The question refers to the character of Joy-Hulga from Flannery O'Connor's short story "Good Country People." The question is one with which O'Connor herself must have struggled because she was a highly educated person, but at the same time a person with an active Christian faith.
In the short story, Joy-Hulga is also a highly educated person, but, unlike O'Connor, Joy-Hulga has a negative view of the Christian faith. This manifests itself in the contempt with which she holds the Bible salesman (Manley Pointer), who arrives at her house.
Joy-Hulga's attitude that intelligence and education are incompatible with religious faith, namely the Christian religious tradition, is a fairly common view. The Christian faith requires a belief in concepts such as virgin birth, a divine being walking the earth in human form, and resurrection from the dead. These are miracles that people of intelligence and education have a difficult time rationalizing.
Thus, it is not surprising that Joy-Hulga, as a college-educated person, holds such a view. For a woman in the southern part of the United States in the 1950s, when "Good Country People" was written, to hold such a view strikes me as quite rare for that time. As more and more people experience a liberal arts education, though, we will find such an attitude more and more common.

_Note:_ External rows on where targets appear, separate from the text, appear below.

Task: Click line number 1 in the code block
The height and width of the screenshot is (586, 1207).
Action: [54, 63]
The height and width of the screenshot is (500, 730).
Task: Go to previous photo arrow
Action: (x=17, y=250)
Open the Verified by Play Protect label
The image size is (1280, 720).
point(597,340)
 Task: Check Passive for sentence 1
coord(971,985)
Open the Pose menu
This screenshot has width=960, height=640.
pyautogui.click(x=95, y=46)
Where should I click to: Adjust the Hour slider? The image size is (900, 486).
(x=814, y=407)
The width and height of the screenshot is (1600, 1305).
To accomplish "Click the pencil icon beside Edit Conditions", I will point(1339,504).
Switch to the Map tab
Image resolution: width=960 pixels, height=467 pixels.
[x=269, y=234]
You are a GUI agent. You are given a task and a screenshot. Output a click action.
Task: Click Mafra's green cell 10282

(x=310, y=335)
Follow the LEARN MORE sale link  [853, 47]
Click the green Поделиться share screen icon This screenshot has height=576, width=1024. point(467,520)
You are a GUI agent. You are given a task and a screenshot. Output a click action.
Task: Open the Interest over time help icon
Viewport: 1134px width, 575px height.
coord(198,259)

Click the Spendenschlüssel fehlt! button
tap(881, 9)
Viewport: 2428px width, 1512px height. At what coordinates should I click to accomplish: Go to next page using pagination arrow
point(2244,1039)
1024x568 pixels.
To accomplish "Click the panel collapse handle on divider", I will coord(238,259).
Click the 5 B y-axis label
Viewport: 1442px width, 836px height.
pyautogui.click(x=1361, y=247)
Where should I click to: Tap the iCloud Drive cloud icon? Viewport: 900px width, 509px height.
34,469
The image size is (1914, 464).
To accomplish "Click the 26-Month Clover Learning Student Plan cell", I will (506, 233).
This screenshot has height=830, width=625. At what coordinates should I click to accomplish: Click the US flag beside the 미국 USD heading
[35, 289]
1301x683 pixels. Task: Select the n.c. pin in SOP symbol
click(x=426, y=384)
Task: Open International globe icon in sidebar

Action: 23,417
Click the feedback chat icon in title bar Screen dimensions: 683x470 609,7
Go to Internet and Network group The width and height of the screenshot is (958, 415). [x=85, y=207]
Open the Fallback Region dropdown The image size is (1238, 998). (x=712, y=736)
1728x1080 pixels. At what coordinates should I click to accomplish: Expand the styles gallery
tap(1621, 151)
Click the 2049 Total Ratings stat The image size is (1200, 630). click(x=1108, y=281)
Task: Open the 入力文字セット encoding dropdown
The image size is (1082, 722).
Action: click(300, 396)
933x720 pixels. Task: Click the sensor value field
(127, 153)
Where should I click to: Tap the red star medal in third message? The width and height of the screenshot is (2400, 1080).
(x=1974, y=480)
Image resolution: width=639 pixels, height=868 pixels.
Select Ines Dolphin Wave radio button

O'Connor shows Hulga to be limited and blinded by her view that intelligence and education are incompatible with religious faith. Her belief in her own intelligence is a form of pride and arrogance that prevents her from seeing what is in front of her, most notably the existence of evil in the world, especially in Pointer. She persists in feeling superior to him and takes his assertions of his faith at face value. She, like her mother, can't imagine that he is lying: in fact, for all her claims of atheism, she has more of faith sensibility than Pointer. She has faith that people are basically decent and this allows her to trust this utterly cynical, faithless bible salesman. She projects her own desires and her religious sensibility (which she would consciously deny having) onto him, imagining him feeling "remorse" and "shame" after she seduces him. She thinks as follows:
During the night she had imagined that she seduced him. She imagined that the two of them walked on the place until they came to the storage barn beyond the two back fields and there, she imagined, that things came to such a pass that she very easily seduced him and that then, of course, she had to reckon with his remorse. True genius can get an idea across even to an inferior mind. She imagined that she took his remorse in hand and changed it into a deeper understanding of life. She took all his shame away and turned it into something useful.
Of course, Pointer is utterly without any feelings of remorse or shame. It is Hulga who, despite all her education, has the "inferior" mind. She is the one who will need to take her shame and remorse and turn them into something useful. If she had been less blinded by her philosophy PhD, she might have been more humble and had an inkling of what Pointer really was. As he says to her: "You ain't so smart."